# Drive to Mexico



## andrea333 (Jan 17, 2019)

Three weeks to go until we start our drive to Progreso Mexico from Ontario Canada, crossing at the peace bridge looking forward to it!

Can anyone share with me which is the best boarder to cross at when arriving to Mexico, as well as any cities or areas we should avoid staying in as we drive through? On the other hand, any city or destination that is a must see on our way as we are not on a time crunch to get there.

I understand that if we run into any car trouble, there is an organization like AAA which is called the green angles, can anyone comment on this, has anyone used them? Hopefully we will not need their services:fingerscrossed:

Any other helpful tips would be appreciated as this will be the first time we are driving in.


----------



## Jreboll (Nov 23, 2013)

It depends on the Mexico route that you take. If you take the coastal route you can probably take Los Tomates bridge in Brownsville, the Free Trade bridge in Los Indios or the Pharr bridge.


----------



## TundraGreen (Jul 15, 2010)

andrea333 said:


> Three weeks to go until we start our drive to Progreso Mexico from Ontario Canada, crossing at the peace bridge looking forward to it!
> 
> Can anyone share with me which is the best boarder to cross at when arriving to Mexico, as well as any cities or areas we should avoid staying in as we drive through? On the other hand, any city or destination that is a must see on our way as we are not on a time crunch to get there.
> 
> ...


I'm not sure if that was a typo, but the name of the group is Ángeles Verdes or Green Angels.


----------



## andrea333 (Jan 17, 2019)

yes it was a typo, thank you!


----------



## surabi (Jan 1, 2017)

I'm not sure if you've already purchased your Mexican car insurance, but I used to get mine from Lewis and Lewis, online, very reputable company, been in business for a very long time. I always added the towing option- it only added a few dollars more to the total cost and was well wroth it- I had to use it, twice.


----------



## andrea333 (Jan 17, 2019)

I would like to take the coastal rout, but I keep hearing to stay on the main hwy's. I know the boarder cities are the worst (so they say) but are they really?? I am starting to get sick of people telling us that we are not going to make it to our destination and that we will probably die at the hands of the cartel, I am hoping to prove them wrong. Hearing such negativity on such a beautiful country is starting to take its toll, Some positive feedback would be awesome to hear at this point from people who actually travel throughout Mexico on a daily basis.


----------



## RVGRINGO (May 16, 2007)

The coastall route will not offer you any coastal scenery, and will be much slower, and less safe, than the major highways; the toll roads (Cuotas-Autopistas) are much better, and insurance is included in the tolls to cover road damage from debris, etc. 
Save your 'scenic drives' for when you have learned more about Mexico, and what there is to explore.


----------



## Jreboll (Nov 23, 2013)
····················
- [Aim of the exercise] Continue the forum thread about driving to Mexico from the point where it stops. The listing comes from a separate, unrelated source.

- [Information supplied]
····················
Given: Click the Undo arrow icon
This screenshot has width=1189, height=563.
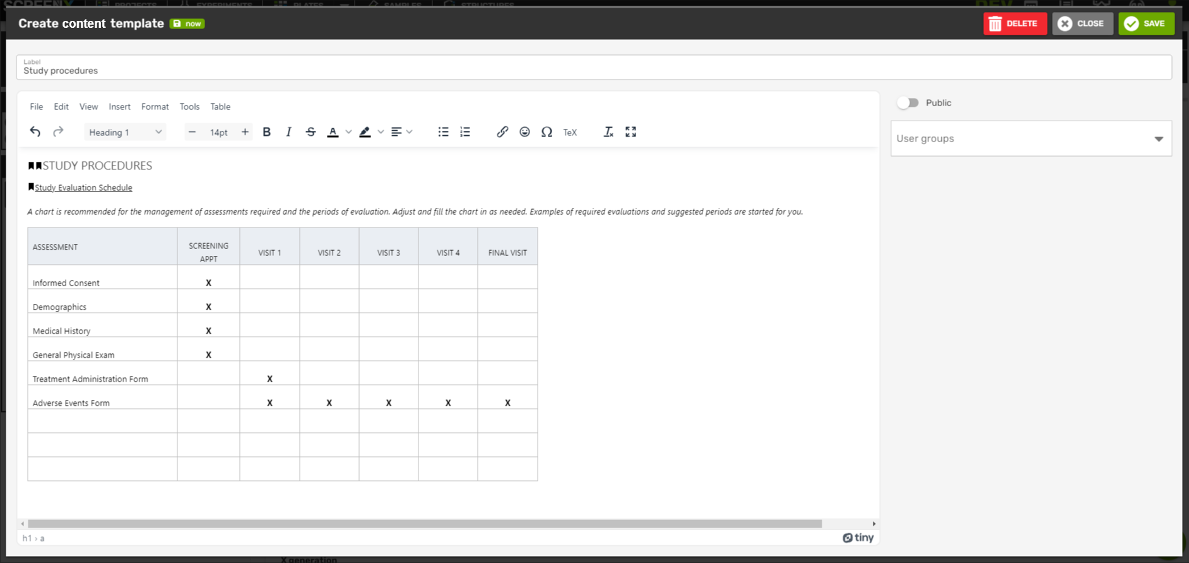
····················
- [Response to this task]
I just took that route from Cd. Victoria to the Free Trade Bridge about six months ago. There is a heavy police presence all along that route, not only checkpoints but police cruisers patrolling up and down. I am not familiar with the roads further south of Cd. Victoria.


----------



## surabi (Jan 1, 2017)

Andrea- I drove back and forth from the PV area to the westcoast of Canada many times, by myself, a single woman. I never experienced any trouble at all, quite the opposite- people were kind and helpful. One guy who was driving behind me through an area where there was a lot of highway construction, detours and confusing signs somehow figured out that I was lost. He motioned me to pull over, which I did (it was daytime, there was tons of traffic, so I wasn't fearful), then he told me I needed to go back 2 blocks and make a left. I got confused again and only went one block, but he was right behind me, pulled alongside, said follow me, and led me to the exit from town onto the route I was looking for. He wasn't even going that way- he pulled over at a Pemex, waved at me at I went by, and turned around and headed back to town. Many Americans are fearful of foreign cultures and believe everything they read about Mexico. They think you're constantly in major danger here of getting gunned down on the street just walking around minding your own business, which is absurd. If the rest of the world's state depts put out the kind of travel warnings the US State Dept. does, no one would ever go to any large American city. There's actually much less random violence in Mexico than in the US - the cartels kill, but mostly each other, they're vying for turf and settling scores. Of course you can be in the wrong place at the wrong time and be in the line of fire, but there's a tiny tiny chance of that, and that can happen anywhere. At least the average Mexican isn't walking around packing a gun, ready to shoot you if you accidentally take the parking space they've been waiting for or look at them sideways. And there aren't crazies with assault weapons plotting and carrying out mass shootings of innocent citizens. Quite honestly, you couldn't pay me to enter the US right now.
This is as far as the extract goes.